_Exercise objective_
Line count for the string "will": state how many lines in the records below hold it, giving only the number.

◆ ◆ ◆ ◆ ◆

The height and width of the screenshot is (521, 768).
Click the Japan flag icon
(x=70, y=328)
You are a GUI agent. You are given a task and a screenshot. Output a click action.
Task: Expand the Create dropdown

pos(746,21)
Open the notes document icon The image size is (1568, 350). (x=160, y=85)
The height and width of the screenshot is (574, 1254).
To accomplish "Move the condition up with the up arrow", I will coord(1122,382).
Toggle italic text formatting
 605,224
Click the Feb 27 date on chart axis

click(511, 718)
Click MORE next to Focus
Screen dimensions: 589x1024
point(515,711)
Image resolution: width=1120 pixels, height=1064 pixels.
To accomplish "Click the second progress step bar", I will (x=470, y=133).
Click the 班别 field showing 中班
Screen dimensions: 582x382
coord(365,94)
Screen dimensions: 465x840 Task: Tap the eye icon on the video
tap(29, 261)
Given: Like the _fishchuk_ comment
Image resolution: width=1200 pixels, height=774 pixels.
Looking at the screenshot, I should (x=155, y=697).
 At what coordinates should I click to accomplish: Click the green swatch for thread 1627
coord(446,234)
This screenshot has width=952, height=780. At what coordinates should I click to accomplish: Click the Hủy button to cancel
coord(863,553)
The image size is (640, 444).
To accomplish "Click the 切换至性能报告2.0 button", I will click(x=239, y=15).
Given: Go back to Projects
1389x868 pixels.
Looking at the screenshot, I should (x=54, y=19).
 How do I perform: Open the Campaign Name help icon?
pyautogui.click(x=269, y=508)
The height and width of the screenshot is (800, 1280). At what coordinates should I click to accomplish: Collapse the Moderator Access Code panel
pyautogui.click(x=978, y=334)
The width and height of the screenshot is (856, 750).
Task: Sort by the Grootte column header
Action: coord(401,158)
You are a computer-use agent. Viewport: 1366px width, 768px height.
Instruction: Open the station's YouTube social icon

◆ ◆ ◆ ◆ ◆

_Output for this task_
3